Denn was Pretzl anschnitt, war nur ein Teil der Wahrheit. Dass die Bauten nach den Wettbewerben bis zur Unkenntlichkeit zurechtgespart werden, dass die öffentliche Hand die Vergabeverfahren so restriktiv handhabt, dass junge Büros keine Chance haben, ist der verschwiegene Teil der Wahrheit. Zum Bauen gehören immer mehrere. Architekten, Bauherren – und die öffentliche Hand, die die Rahmenbedingungen setzt. Politiker können durchaus auch ihren Beitrag dazu leisten, dass kein uniformer Mist gebaut wird – es ist die Gegenrede, die der BDA hielt, wie sich das für einen Berufsverband eben gehört.

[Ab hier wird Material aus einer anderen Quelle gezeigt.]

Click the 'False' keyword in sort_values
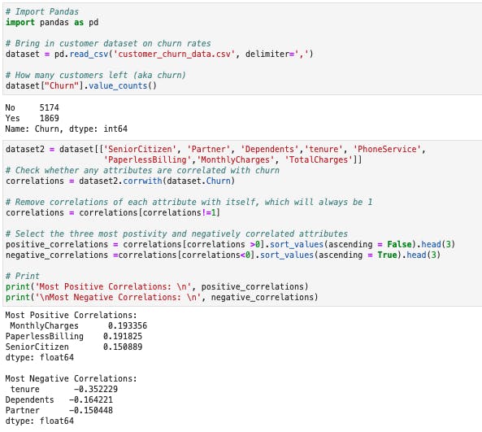Viewport: 482px width, 432px height. 399,244
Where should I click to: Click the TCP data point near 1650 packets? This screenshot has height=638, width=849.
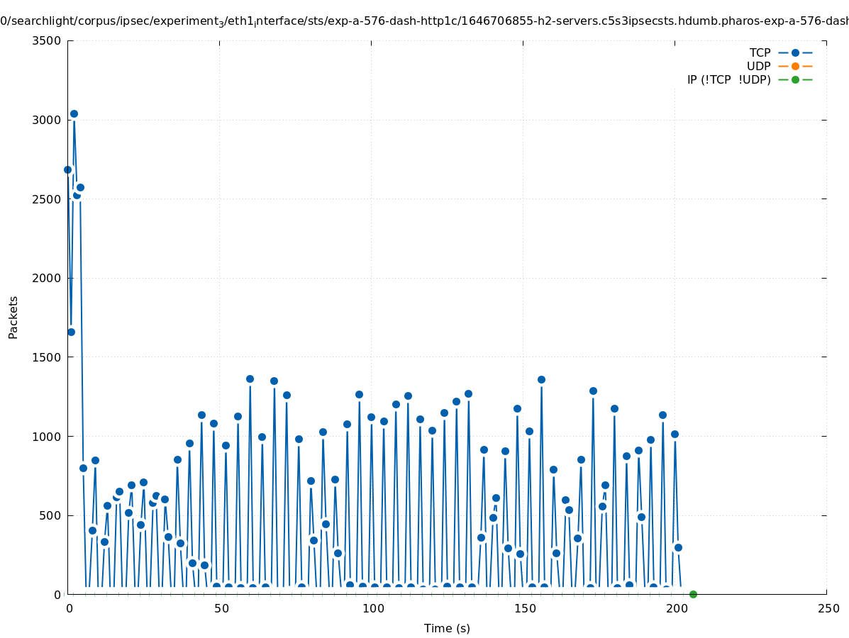[71, 332]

Den Finger in die Wunde legte Anfang des Jahres die taz. Die Finanzämter der Stadt haben festgestellt, dass man nicht zu billig vermieten darf, also nicht zu weit unter dem Mietspiegel, sonst müsse man das Vermieten als Liebhaberei einstufen. Das mit Verlaub, ist ein echter Skandal  – wer hilft, dass sich Geringverdiener, die Stadt noch leisten können, wird von der öffentlichen Hand bestraft. Und zu diesen Geringverdienern gehören die, ohne die die Stadt nicht funktioniert. Polizisten, Krankenschwestern, Müllabfuhr. Hierzu Herr Pretzl, wüssten wir gerne mal Ihre Meinung. Und sagen Sie nicht, das eine hätte mit dem anderen nichts zu tun. Das, mit Verlaub, stimmt nicht: die extreme Preisentwicklung, die Frage, wer beim Bauen – als Investor – überhaupt noch zum Zuge kommt, hat einen nicht unerheblichen Einfluss darauf, wie die Stadt aussieht. Wie vielfältig, bunt, wie abwechslungsreich, kleinteilig. Ansonsten ist das Geplärre auf die angebliche Marktmacht der Architekten nur billiger Populismus, der leider auch zum Markenkern der CSU gehört. Es ist ein wohlfeiles Geschimpfe, das sich davor scheut, die Zusammenhänge sichtbar zu machen. Das sich davor scheut, auch in die eigenen Reihen zu fragen, was zu tun sein könnte, immerhin stellt man ja den Bundesbauminister, auch wenn das ob dessen Untätigkeit auf diesem Feld gerne vergessen wird. Man dürfte auch mal nachfragen, wo und wie sich die wirtschaftliche Macht konzentriert, wie Kredite vergeben werden, was der Boden kostet. Man darf danach fragen, wieviel Sinn ein Mietspiegel macht, in den die Preiserhöhungen, die er möglich macht, gleich wieder einfließen und so das miese Spiel mit den hohen Preisen nur weiter anheizen. Auch da dürfte es mal poltern. Haben Sie den Mut dazu, Herr Pretzl?


(1) Kritisiert hatte Pretzl unter anderem, dass die Stadtgestaltungskommission einen Turm ablehnte, der ihm und anderen doch ganz gut gefallen hatte. Der Architekt allerdings fiel seinem ungerufenen Gönner Pretzl in den Rücken und meint, nach der durch die Kritik angeregten Überarbeitung, sei der Entwurf besser geworden. Da ist auch was Wahres dran.